Father was a prolific writer. In addition to countless business speeches, briefings and strategy documents, he wrote children’s stories and nursery rhymes, poetry, maritime, motorsport and ecclesiastical history, and biography.

He was also a prolific reader, whose eclectic and extensive library, with shelves triple stacked, was filled with literature, history, exploration, curiosities and surprises. An inscription in one book reads “For Walter Hayes. A premature Christmas present from Evelyn Waugh, October 1961.”

Father used language to great effect. He was very skilful at finding the right words to comfort and encourage, to explain and persuade, to unleash potential. With just a few words he could transform perception and prospects, as he did for example through the simple expedient of renaming the Redundant Churches Fund the Churches Conservation Trust.

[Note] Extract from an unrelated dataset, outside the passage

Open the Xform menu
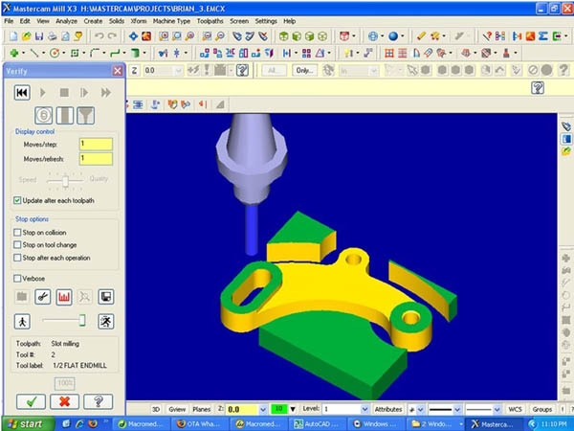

He was more than a man or words, though. When he became Chairman of Aston Martin he was told it would require, at most two or three days a week of his time, but he didn’t want to preside over the company, he wanted to preserve it. And he did. The DB7, that he devised, developed and delivered, has now outsold the DBs 4, 5 and 6, combined.

Father’s working life spanned six decades, and at least three careers, and in all of them he played a seminal role. He is perhaps the most widely known, though, for the racing and rallying programmes that he pioneered or supported, at both the grassroots and international levels. These programs had a lasting significant effect far beyond their benefits to Ford, and to the teams and competitors using the cars and engines he helped create, as they played a significant role in developing England’s pre-eminence in motorsport. His decision in 1967, for example, to make the Ford Cosworth DFV available to all, gave the teams that bought the engine the power to win in Formula One. And as these teams thrived so too did the engineering sector that supported them. It’s not a coincidence that of the eleven teams competing in Formula One today, seven are based in England.

Father’s gift for cars seemed to abandon him when he got behind the wheel himself. To the best of our knowledge, he had seven accidents. Notable among these are the occasion when the entire front end of his Lincoln Town Car was removed by a Detroit tram, and another when he mistimed his entry into the executive garage at Ford world headquarters, shearing the door from its hinges. He was hugely embarrassed by this, but to his amazement the manager of the garage apologized for the door opening so slowly. Father found it a very Detroit example of rank having its privilege.

During the course of hiring someone to work with him at Ford, he said “We have six months when we can do whatever we think needs doing and, whatever the rules, be able to plead ignorance. That’s probably the limit. Then they’ll close in. But in the meantime it’ll be fun.”

In truth, this was his strategy not just for those six months, but for his entire working life, and his family life too. And it really was a lot of fun.